Segments are sealed when either threshold is crossed first.

Option	Default	Description
`warehouse.files.max_segment_size`	`1073741824` (1 GiB)	Seal when the active file reaches this size
`warehouse.files.max_segment_age`	`1h`	Seal when the active file is this old
`warehouse.files.seal_check_interval`	`15s`	How often to evaluate sealing triggers

Path template

The files warehouse writes data to paths generated from a configurable template. See --warehouse-files-path-template for the default value and customization options.

Available variables:

Variable	Type	Description
`Table`	string	Escaped table name
`Schema`	string	16-character schema fingerprint
`SegmentID`	string	Segment identifier (unixSeconds_uuid)
`Extension`	string	File extension (csv or csv.gz)
`Year`	int	Year (e.g., 2026)
`Month`	int	Month number (1-12)
`MonthPadded`	string	Month with leading zero (01-12)
`Day`	int	Day of month (1-31)
`DayPadded`	string	Day with leading zero (01-31)

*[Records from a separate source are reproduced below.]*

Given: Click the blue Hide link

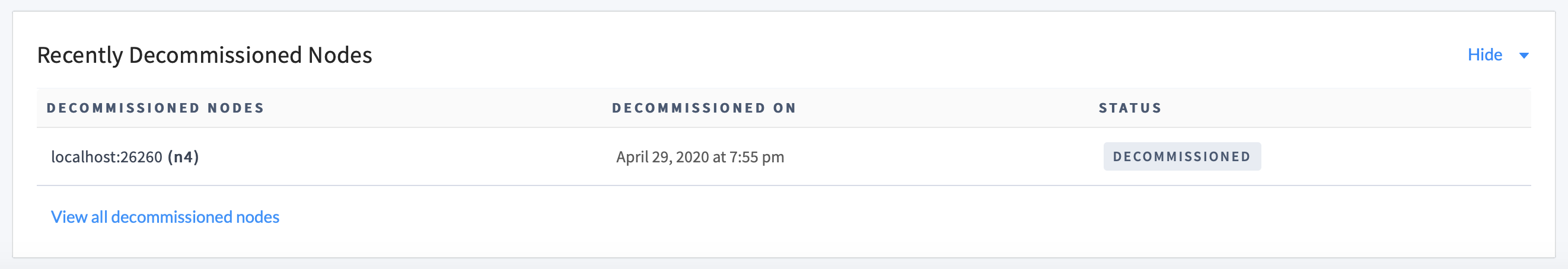Looking at the screenshot, I should click(x=1484, y=55).
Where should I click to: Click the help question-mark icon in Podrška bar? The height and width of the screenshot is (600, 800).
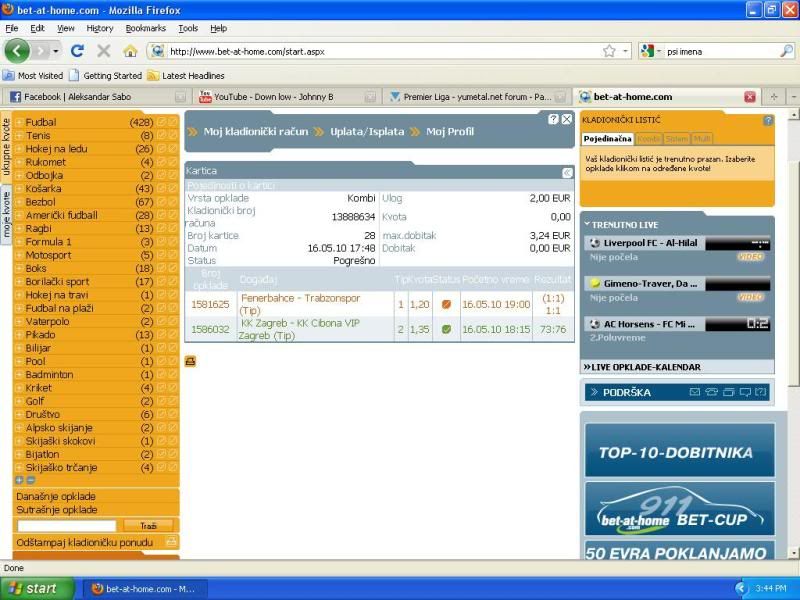click(760, 393)
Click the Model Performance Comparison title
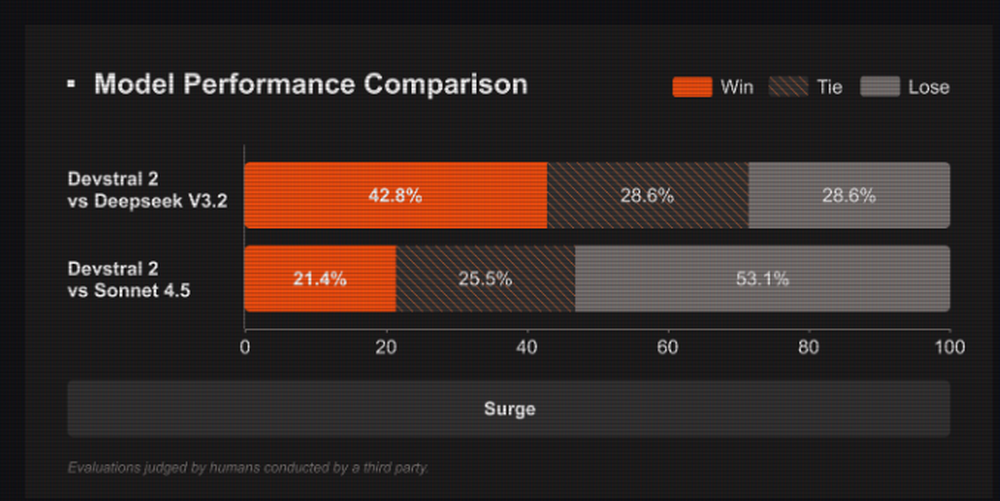This screenshot has width=1000, height=501. (x=310, y=84)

Example: table={{.Table}}/year={{.Year}}/month={{.MonthPadded}}/day={{.DayPadded}}/{{.SegmentID}}.{{.Extension}}

Important notes

Spool required: storage.spool_enabled must be true. The files warehouse uses the spool directory to stage segments before upload.
Schema migrations: CreateTable and AddColumn are no-ops. The files warehouse does not create or alter tables. Schema evolution is handled by the consumer of the files.
Crash recovery: On startup d8a scans the spool directory, moves any interrupted uploads back to sealed, and retries them.
Upload retries: A segment that fails to upload is retried up to 3 times. After 3 failures it is moved to a quarantine directory (streams/<table>/<fingerprint>/failed/) and will not be retried until manually addressed.

Verifying your setup

After configuring the files warehouse, start d8a and check the logs. You should see messages indicating segments being sealed and uploaded to your configured destination.

Querying your files

The files written by this driver can be consumed directly by most analytics warehouses without an external pipeline.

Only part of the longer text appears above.